> [The exercise]:
Gather and copy out in full every line below that contains the string "what". Matching is case-sensitive.

> [Material for the task]:
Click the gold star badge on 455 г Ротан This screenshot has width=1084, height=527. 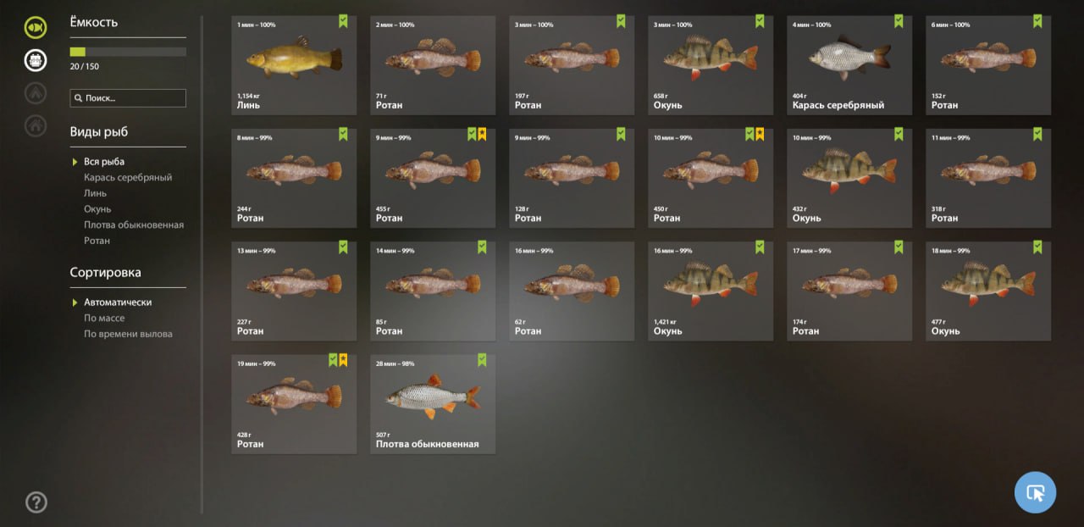click(x=482, y=134)
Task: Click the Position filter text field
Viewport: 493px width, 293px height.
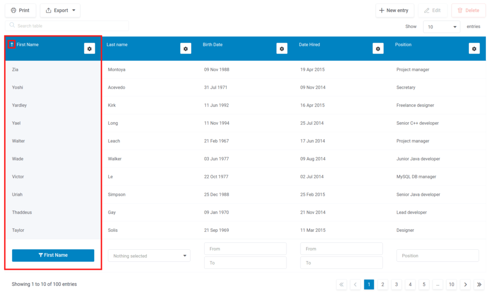Action: point(438,255)
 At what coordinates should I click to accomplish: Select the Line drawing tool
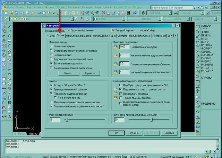point(10,26)
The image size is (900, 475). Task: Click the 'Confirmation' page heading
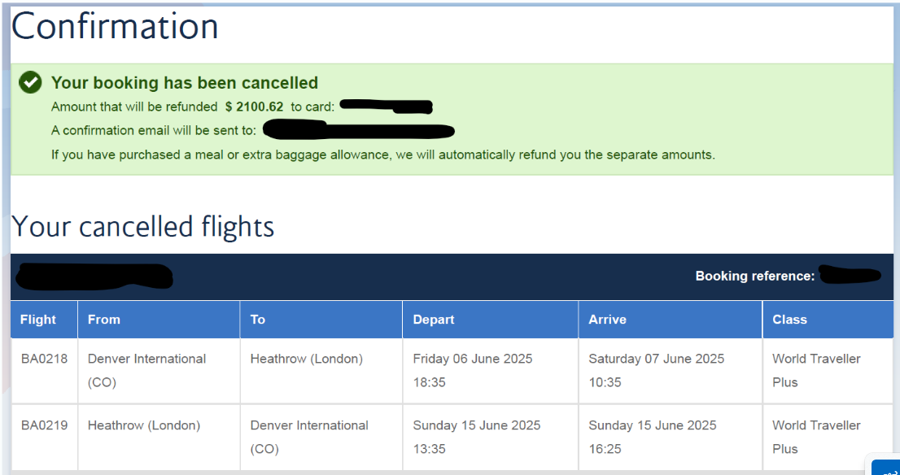[x=114, y=26]
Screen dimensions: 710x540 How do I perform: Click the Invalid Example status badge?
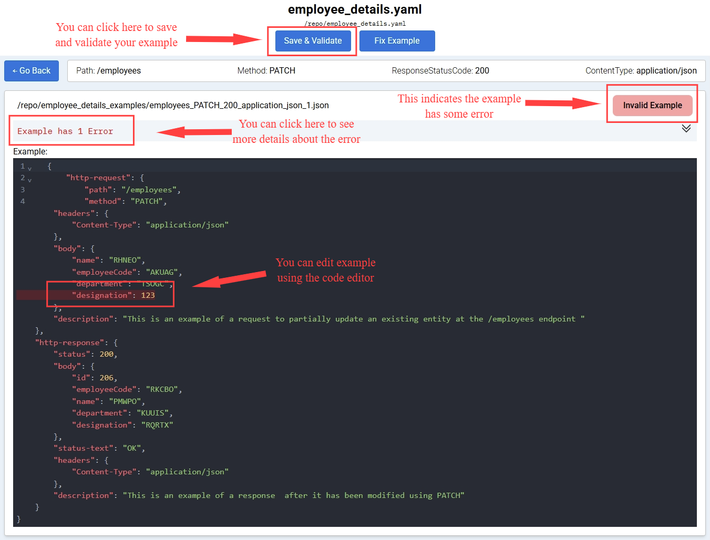(652, 106)
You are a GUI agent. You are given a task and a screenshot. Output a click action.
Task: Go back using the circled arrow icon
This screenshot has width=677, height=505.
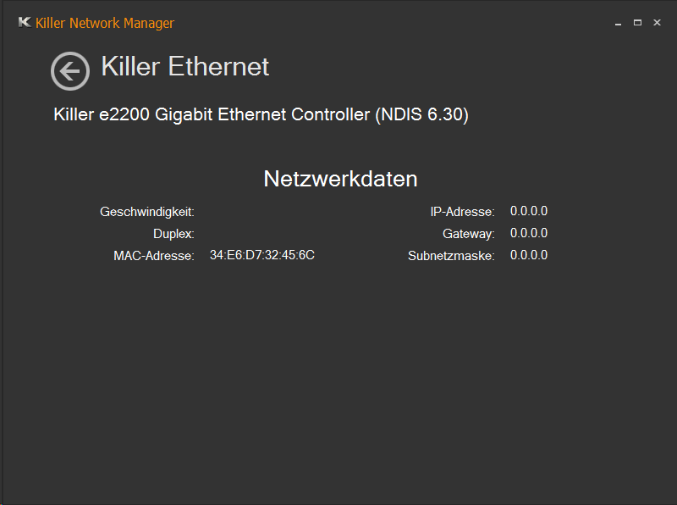coord(70,71)
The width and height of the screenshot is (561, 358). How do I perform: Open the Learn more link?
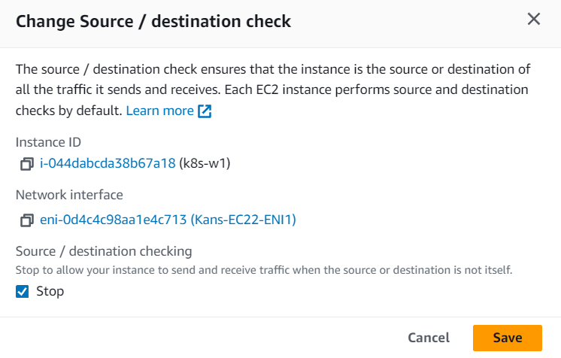point(159,111)
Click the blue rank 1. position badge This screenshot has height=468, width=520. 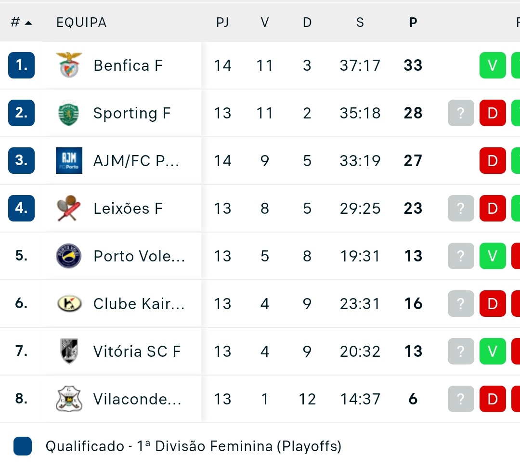pos(21,65)
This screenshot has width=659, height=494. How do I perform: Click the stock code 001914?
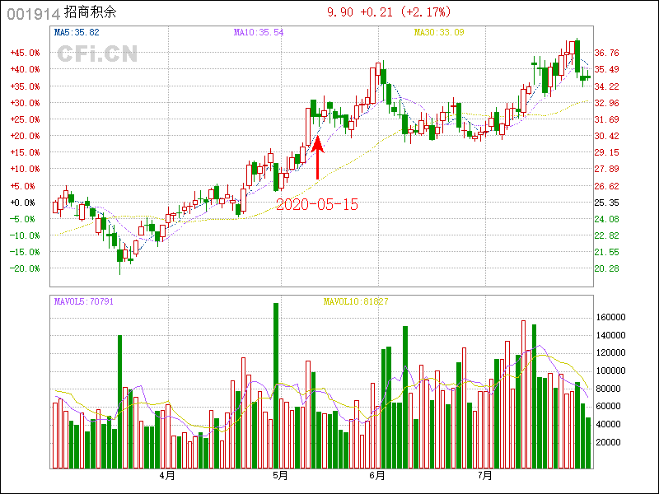[33, 14]
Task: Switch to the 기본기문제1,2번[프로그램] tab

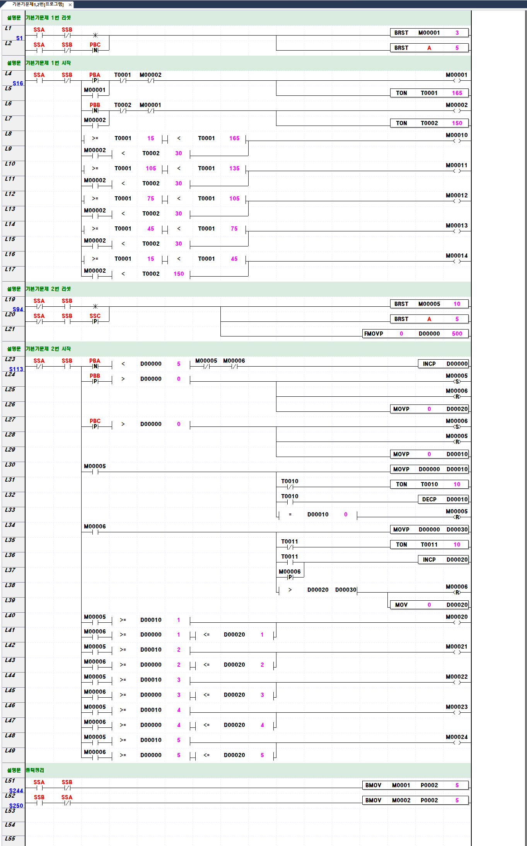Action: (x=38, y=4)
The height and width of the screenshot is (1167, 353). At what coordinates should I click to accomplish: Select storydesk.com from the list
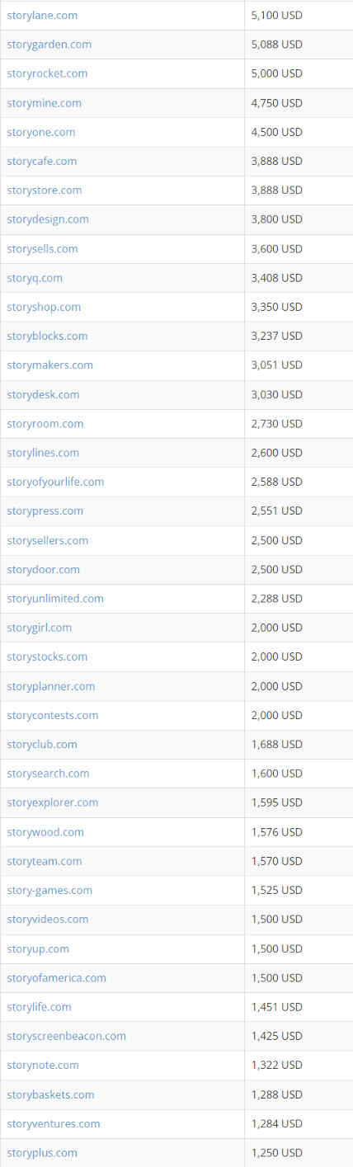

> [Expected output]:
 At what coordinates should I click to accomplish: Select the Line drawing tool
The height and width of the screenshot is (1167, 353). At what coordinates should I click to accomplish: Select storydesk.com from the list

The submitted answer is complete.